A Chicago children’s hospital recently restored access to its electronic health records systems after a cyberattack in late January. The ransomware group Rhysida claimed to have sold data stolen in the attack on the dark web for $3.4 million. While the hospital has reactivated key systems, its patient portal, MyChart, remains offline as teams work to restore all remaining systems. Patient portals like MyChart are essential for tasks such as contacting doctors, accessing test results, and managing appointments.
The slower recovery of the patient portal at Lurie Children’s Hospital highlights the challenges healthcare entities face in restoring critical IT systems post-attack. Organizations typically prioritize bringing up systems with the highest importance to their mission first, such as the electronic health record (EHR) system. During an outage, staff may record patient updates on paper, which must be manually entered into the EHR once it is restored. The delay in reopening the patient portal is not uncommon following an attack.
Cyberattacks are stressful events for both staff and patients, especially when there is an extended outage. Staff must transition from paper to electronic records, which can result in a high volume of messages and requests from patients once the patient portal is reopened. Organizations must provide accurate and timely responses to maintain patient trust and rebuild confidence in the entity. Lurie Children’s did not respond to requests for comment on the latest developments.

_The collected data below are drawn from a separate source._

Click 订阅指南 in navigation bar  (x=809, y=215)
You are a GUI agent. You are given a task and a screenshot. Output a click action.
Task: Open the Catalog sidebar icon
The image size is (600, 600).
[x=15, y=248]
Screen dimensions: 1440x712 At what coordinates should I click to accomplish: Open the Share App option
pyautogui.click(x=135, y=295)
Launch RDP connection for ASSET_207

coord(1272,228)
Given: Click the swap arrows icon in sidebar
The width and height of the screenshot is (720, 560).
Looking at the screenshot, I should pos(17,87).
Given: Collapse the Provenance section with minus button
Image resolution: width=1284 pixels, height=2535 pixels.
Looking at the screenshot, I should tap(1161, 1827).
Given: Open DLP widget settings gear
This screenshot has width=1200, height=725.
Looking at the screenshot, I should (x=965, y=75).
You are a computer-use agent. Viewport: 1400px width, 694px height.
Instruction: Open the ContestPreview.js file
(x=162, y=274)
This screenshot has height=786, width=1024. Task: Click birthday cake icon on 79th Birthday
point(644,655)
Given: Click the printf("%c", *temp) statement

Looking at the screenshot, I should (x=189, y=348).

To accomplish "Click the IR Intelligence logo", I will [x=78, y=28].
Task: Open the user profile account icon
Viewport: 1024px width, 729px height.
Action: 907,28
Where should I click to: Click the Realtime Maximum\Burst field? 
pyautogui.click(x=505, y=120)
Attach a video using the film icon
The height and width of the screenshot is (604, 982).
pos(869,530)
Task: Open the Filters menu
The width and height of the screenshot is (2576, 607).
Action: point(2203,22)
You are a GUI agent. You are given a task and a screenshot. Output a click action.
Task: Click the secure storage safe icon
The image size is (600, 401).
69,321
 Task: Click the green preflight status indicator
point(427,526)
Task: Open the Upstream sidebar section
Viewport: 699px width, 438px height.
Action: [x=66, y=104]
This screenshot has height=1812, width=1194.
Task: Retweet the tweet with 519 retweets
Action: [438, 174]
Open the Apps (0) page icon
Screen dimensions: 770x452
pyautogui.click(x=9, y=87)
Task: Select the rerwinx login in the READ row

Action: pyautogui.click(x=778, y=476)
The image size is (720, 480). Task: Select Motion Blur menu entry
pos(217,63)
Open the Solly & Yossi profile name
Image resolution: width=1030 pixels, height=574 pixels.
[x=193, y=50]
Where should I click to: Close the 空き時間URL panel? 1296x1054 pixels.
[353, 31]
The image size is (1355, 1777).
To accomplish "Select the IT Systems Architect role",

The Rhysida ransomware group, which first appeared in 2023, has been linked to multiple attacks on hospitals and healthcare systems. The attack on Lurie Children’s is one of many recent hacking incidents affecting healthcare providers. Another recent ransomware attack targeting Change Healthcare, the IT services unit of Optum, has disrupted over 100 critical IT applications and services, impacting the ability of healthcare entities to process claims and conduct vital business activities. The healthcare sector continues to face significant cybersecurity challenges.